I love convenience stores as much as the next person. The fact that there are stores that can supply almost anything you would need on the go at any hour of the day is part of why I love this country. Unfortunately, not all convenient stores were created equal.
There are quite a few convenience stores in Boston that advertise themselves as “markets.” Despite the difference in title, these store are no different from any other convenience store except maybe 7-11, which serves taquitos. So what makes them markets?
The actual definition for what constitutes a market is vague. It is typically accepted that a market is a place where the exchange or purchase of goods occurs. This allows places like flea markets and the stock market to fall under the same broad category. It would appear that convenience stores by definition, can be considered markets.

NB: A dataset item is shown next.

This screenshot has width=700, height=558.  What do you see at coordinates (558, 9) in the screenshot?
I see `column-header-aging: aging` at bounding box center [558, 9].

That doesn’t mean they should call themselves markets though. When you think of markets found in Europe or in the movie Aladdin, you think of fresh produce and groceries. Convenience stores rarely have produce at all, save for maybe some rotten fruit at the counter. Few serve food. I’m not even sure what 7-11 serves is actually food.
When you go into a market, you expect to buy something fresh. The only thing in a convenient store that is guaranteed to be less than a day old is the newspaper. You don’t go to a market to buy tobacco, Red Bull, or Twinkies. Though from the looks of it, you won’t be able to buy Twinkies anywhere now that Hostess is going out of business.
There’s nothing wrong with convenience stores calling themselves what they actually are. To my knowledge, there’s no political correctness issue surrounding convenience stores (yet). Convenience stores are free to be proud of what they are.
No one is fooled by the whole market name. A hippie or a vegan is not going to be tricked into buying a tin of dipping tobacco because they thought that a convenience store was a farmer’s market. The name is misleading and needs to stop being used.